Cette volonté d’ouverture et de dialogue s’est concrétisée par une participation soutenue. Avec 72 conférencières et conférenciers aux cycles supérieurs provenant de six universités québécoises et canadiennes ainsi que de douze établissements européens et africains, cette édition confirme la portée internationale du colloque et témoigne de l’attractivité croissante de la Faculté de droit comme lieu de dialogue scientifique.

Coordonné par Maude Laprise et Gabrielle Petit, toutes deux doctorantes en droit, et placé sous la direction scientifique du professeur David Koussens, vice-doyen à la recherche et aux relations internationales, et de Me Kim Désilets, adjointe au vice-décanat à la recherche et aux relations internationales, le colloque a proposé une programmation riche et actuelle. Les communications ont porté sur une diversité de thématiques, notamment les innovations technologiques, les violences sexuelles et genrées, les discriminations systémiques, les vulnérabilités ainsi que les enjeux contemporains en droit du travail.

Gabrielle Petit et Maude Laprise, étudiantes et membres du comité organisateur
Gabrielle Petit et Maude Laprise, étudiantes et membres du comité organisateur
Photo : Ariane Asselin

Parmi les moments marquants, la conférence de Karine Millaire, professeure spécialisée en droit autochtone et en décolonisation du droit à l’Université de Montréal, qui a suscité un vif intérêt en réunissant près de 70 personnes. Les discussions qui ont suivi, nourries par la curiosité et l’engagement des étudiantes et étudiants, ont contribué à enrichir les réflexions collectives.

Pr David Koussens, vice-doyen à la recherche et aux relations internationales (UdeS) et Pre Karine Millaire, spécialisée en droit autochtone et en décolonisation du droit (UdeM)
Pr David Koussens, vice-doyen à la recherche et aux relations internationales (UdeS) et Pre Karine Millaire, spécialisée en droit autochtone et en décolonisation du droit (UdeM)
Photo : Jessica Garneau, collaboratrice

La démocratisation de la parole académique

Pour la communauté étudiante, ce colloque constitue un espace à la fois stimulant et inclusif, propice au partage d’idées et à la création de nouvelles collaborations scientifiques. Comme en témoignent les expériences suivantes, il contribue concrètement à démocratiser la parole académique, tout en encourageant la relève à diffuser ses travaux de recherche avec confiance.

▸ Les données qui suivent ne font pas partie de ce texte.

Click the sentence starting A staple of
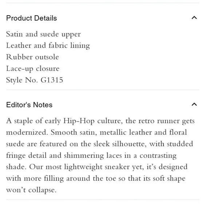211x211 pixels. [100, 127]
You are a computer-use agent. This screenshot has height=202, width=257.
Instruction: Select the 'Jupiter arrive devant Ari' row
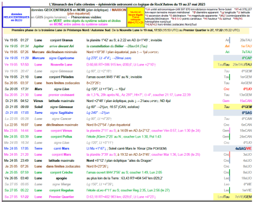click(128, 46)
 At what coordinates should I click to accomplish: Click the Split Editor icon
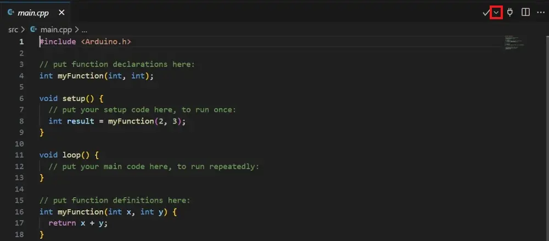(x=525, y=12)
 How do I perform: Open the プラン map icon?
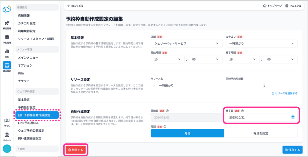[x=7, y=121]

C'était un réel plaisir d'être à l'avant-scène en tant que présentatrice et à l'arrière en tant que bénévole. Les échanges étaient enrichissants et stimulants : voir différentes perspectives « jeunes » de l'étude du droit permet de casser l'image du chercheur qui doit avoir une certaine stature pour avoir des choses légitimes à dire. Ça m'a encouragée d'autant plus à communiquer ma recherche, avec pour bonus de nouvelles connexions avec lesquelles je pourrai échanger.

Jeannette Trésor Noubissi Sop, doctorante en droit

Je suis reconnaissante envers la Faculté de droit pour cette précieuse opportunité, pour les jeunes chercheuses et chercheurs, de s’initier à la communication scientifique, dans un cadre bienveillant, inspirant et motivant. En ce qui me concerne, ce colloque m’aura permis de briser la glace en présentant mes recherches pour la première fois, et m’aura donné confiance non seulement en mes qualités de chercheuse, mais surtout de communicatrice scientifique.

Ariane Asselin, étudiante à la maîtrise en droit

Photo : Jessica Garneau, collaboratrice

En consolidant une plateforme d’échange internationale et interdisciplinaire, le colloque Jeunes chercheuses et chercheurs confirme ainsi son rôle essentiel en offrant une tribune scientifique de qualité à la relève en droit. Fort de cet engouement, il s’inscrit désormais comme un rendez-vous incontournable pour penser, ensemble, les transformations du droit dans un monde en constante évolution.